#### RECORD EXTRACTS

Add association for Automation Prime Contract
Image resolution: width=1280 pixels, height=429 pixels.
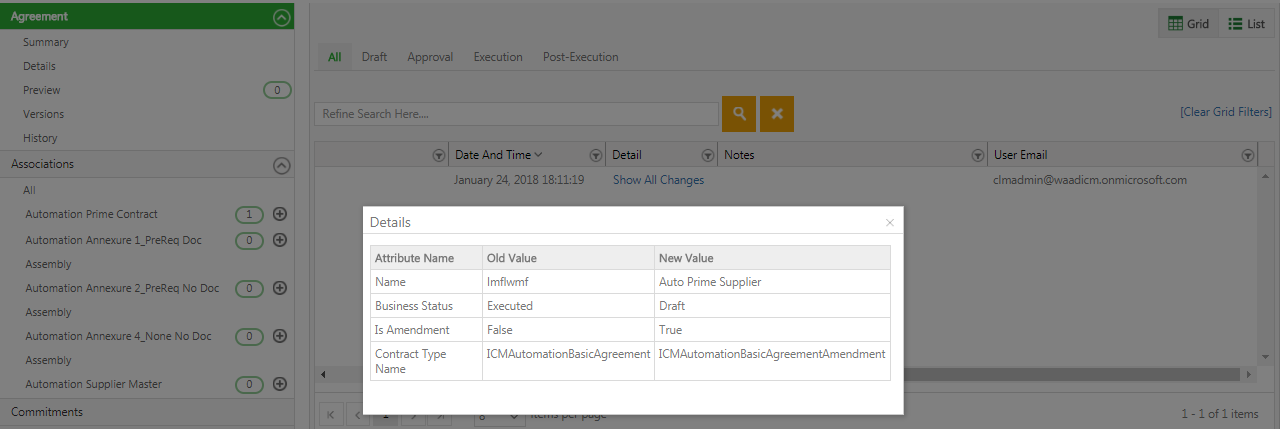(280, 214)
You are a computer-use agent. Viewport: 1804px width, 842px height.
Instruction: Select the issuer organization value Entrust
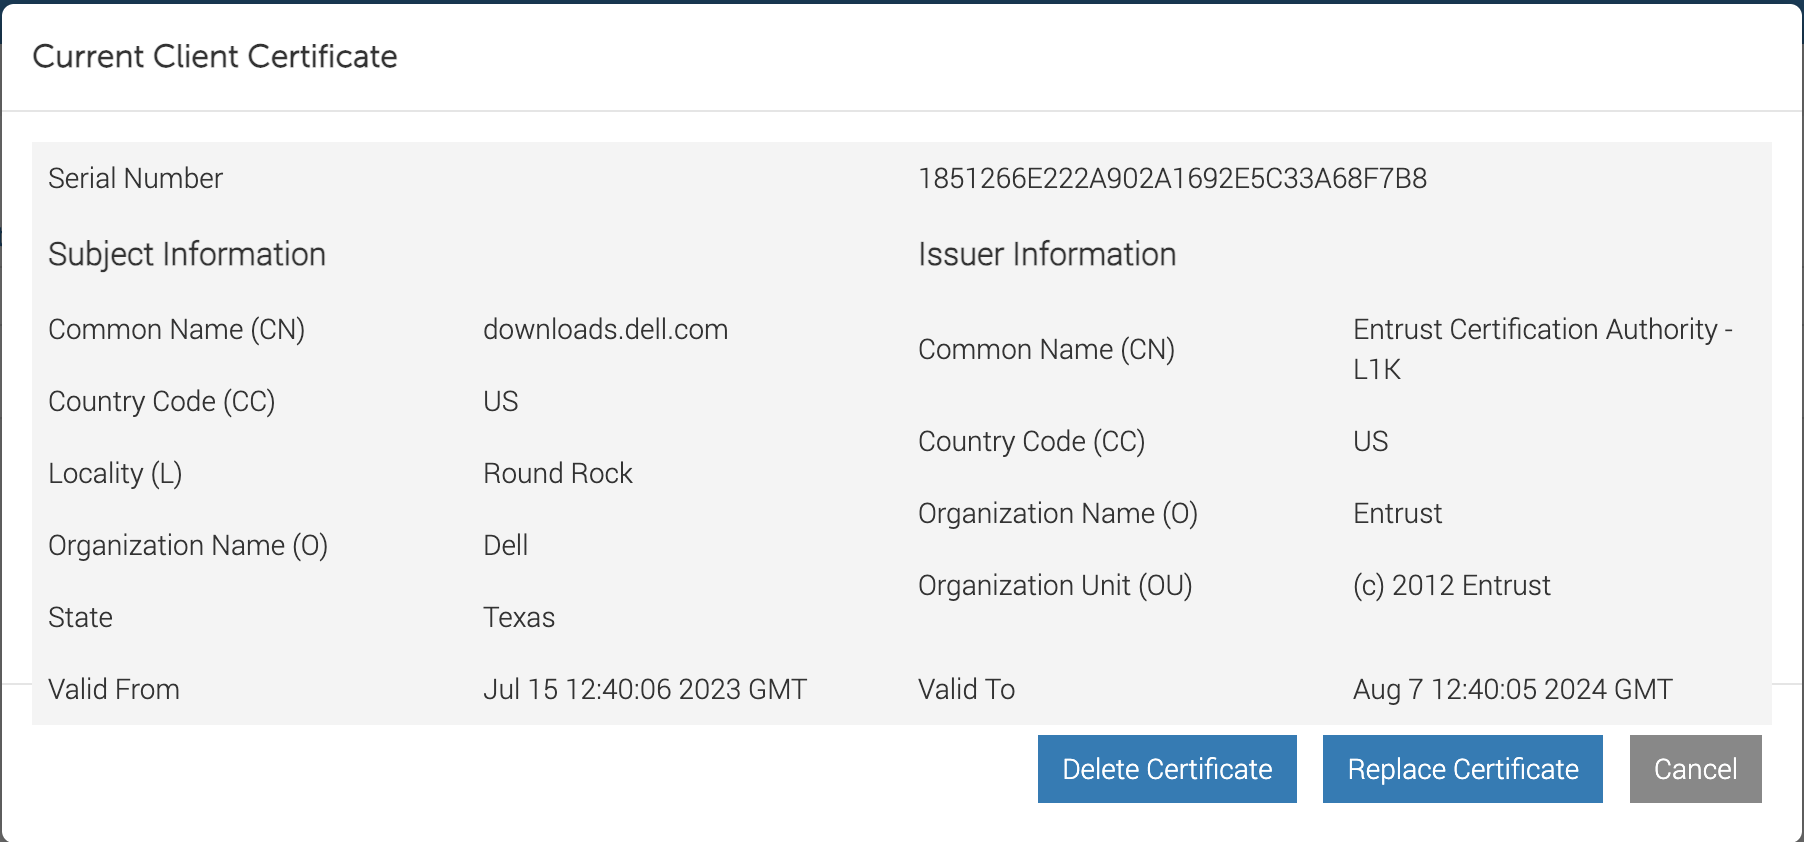[1397, 514]
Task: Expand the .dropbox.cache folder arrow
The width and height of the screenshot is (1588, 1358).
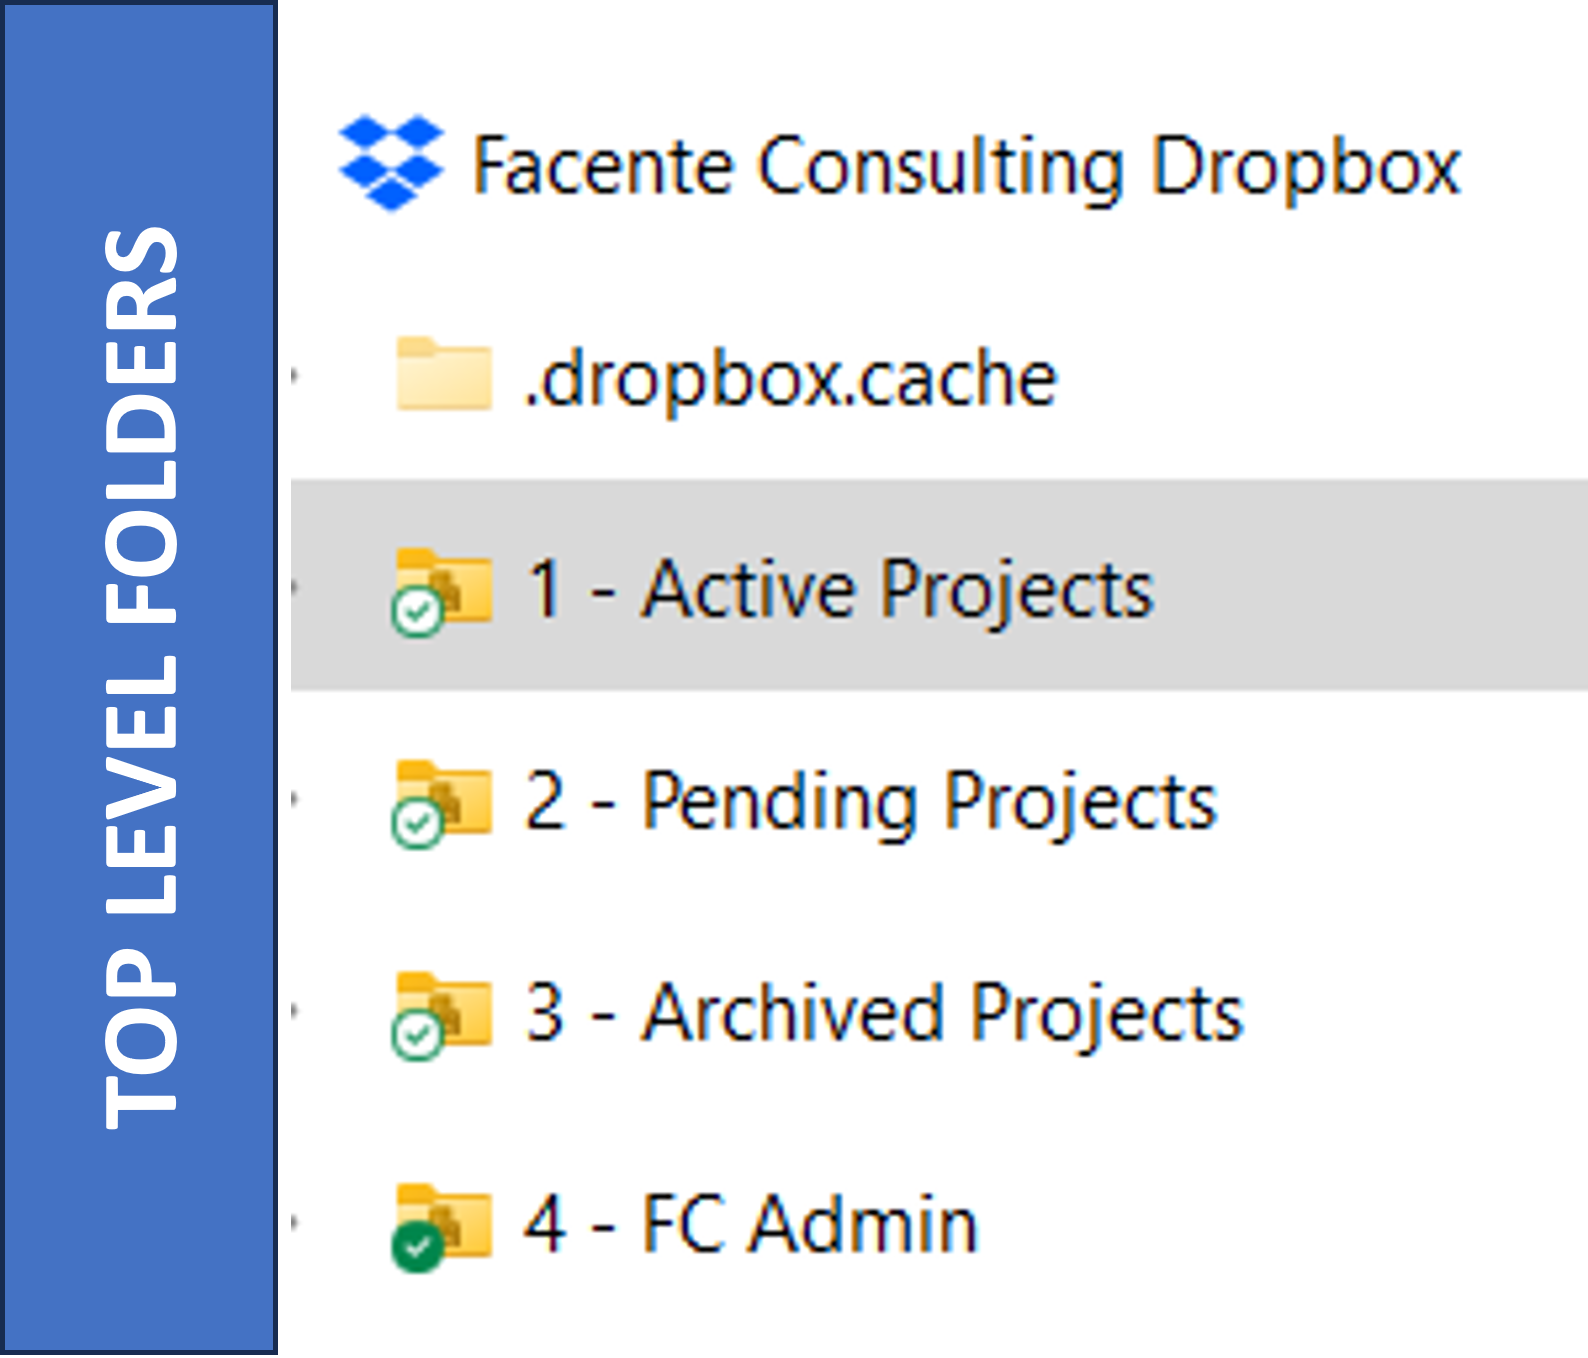Action: [295, 376]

########

WHAT TO DO: Can you reproduce all of the material above, requests included, offsetting every coordinate in the answers by adding 99 to it? Omit the pictures from your reply.

WRITTEN ANSWER:
Add association for Automation Prime Contract
Image resolution: width=1280 pixels, height=429 pixels.
(379, 313)
You are a computer-use agent. Viewport: 1804px width, 842px height.
Instruction: Select the issuer organization value Entrust
[1496, 613]
Task: Expand the .dropbox.cache folder arrow
The width and height of the screenshot is (1588, 1358).
Action: [394, 475]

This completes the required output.